El sitio Nómada publicó esta semana un reportaje que se titula La esclavitud ignorada en [la] ciudad de Guatemala. En él se relata la historia de un niño de 16 años que vive preso en una tienda de abarrotes ubicada en algún rincón de la capital, por donde vive y transita a diario la élite de este país. Allí, en medio de la opulencia y seguramente a minutos de distancia del Ministerio de Trabajo, un niño es esclavizado detrás de los barrotes del establecimiento.
Juan (así lo llaman en el artículo) empezó a trabajar en tiendas desde los 12 años. Su jornada laboral comienza a las 4 o 5 de la mañana. Duerme en el mismo lugar donde trabaja y solo puede salir los domingos después de las 7 de la noche. Si hubiera una catástrofe o tuviera una emergencia médica, Juan no tiene como salir, ya que lo mantienen bajo llave.
Juan es un niño que no debería estar trabajando, sino estudiando.
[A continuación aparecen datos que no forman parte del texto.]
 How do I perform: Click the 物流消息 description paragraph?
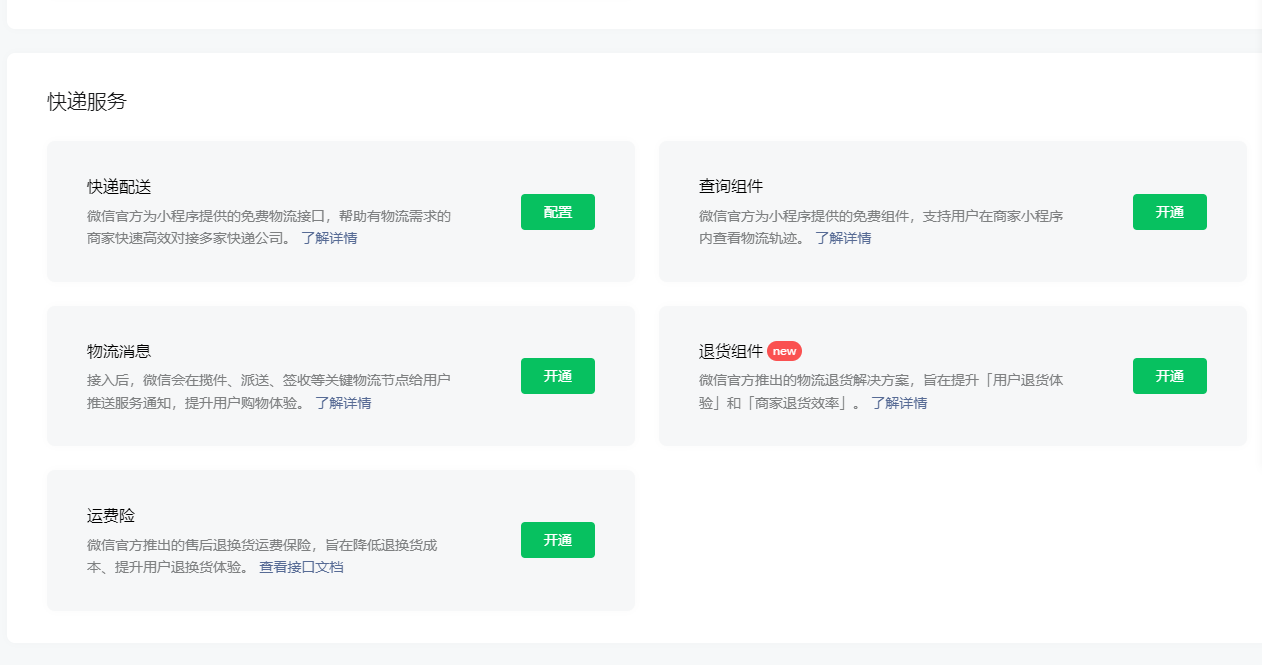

El Código de Trabajo establece que los mayores de 15 años y menores de 18 pueden trabajar siempre que esto no entorpezca su derecho a la educación. El artículo 135 de ese código dice que «el empleador que por cualquier razón o medio obstaculiza su derecho a la educación o induce al adolescente a descuidar, desatender o abandonar su formación educativa será sancionado por los directores regionales de Trabajo o por los inspectores de Trabajo».
Esa misma norma legal establece que una jornada diurna no puede ser mayor de 8 horas diarias o 48 semanales. Sin embargo, de acuerdo con el artículo de Nómada, Juan debe de estar trabajando más de 14 horas diarias, como 98 a la semana. No tiene ningún día de descanso, lo mantienen encerrado y no le pagan ni siquiera el salario mínimo. Con ese récord, para qué preguntar por seguro médico, prestaciones o vacaciones. El Estado, llamado a proteger sus derechos, es cómplice de estas violaciones.
«Su situación es jodida. Prefiere ser esclavo en la capital que pasar hambre en su pueblo», dice la periodista Gladys Olmstead en el artículo.
¿Qué clase de sociedad es esta, que obliga a un niño a escoger entre el hambre y la esclavitud? ¿Cómo permitimos semejante barbarie?
Juan no debió migrar a la capital en busca de oportunidades. El progreso de un país debe ser compartido por todos sus habitantes. Esta semana, el Banco Mundial reporta que Guatemala ocupa la posición número 9 a nivel mundial en desigualdad. Un paraíso para una minoría y un infierno para una gran mayoría, a la que pertenece Juan.
El Quiché expulsó a Juan, y la capital lo convirtió en esclavo. ¿Qué democracia puede aguantar semejante violencia y discriminación? La continua falta de oportunidades, la discriminación y la violación de los derechos elementales de un ser humano producen una erosión del contrato social básico subyacente en las sociedades democráticas: el derecho de todos a compartir el progreso.
Juan no es solo ese niño de 16 años que habla en horas. Juan también es la alegoría de esa Guatemala racista, clasista, egoísta e inhumana, incapaz de verse como una nación donde todos progresen y se desarrollen. Una Guatemala sin futuro.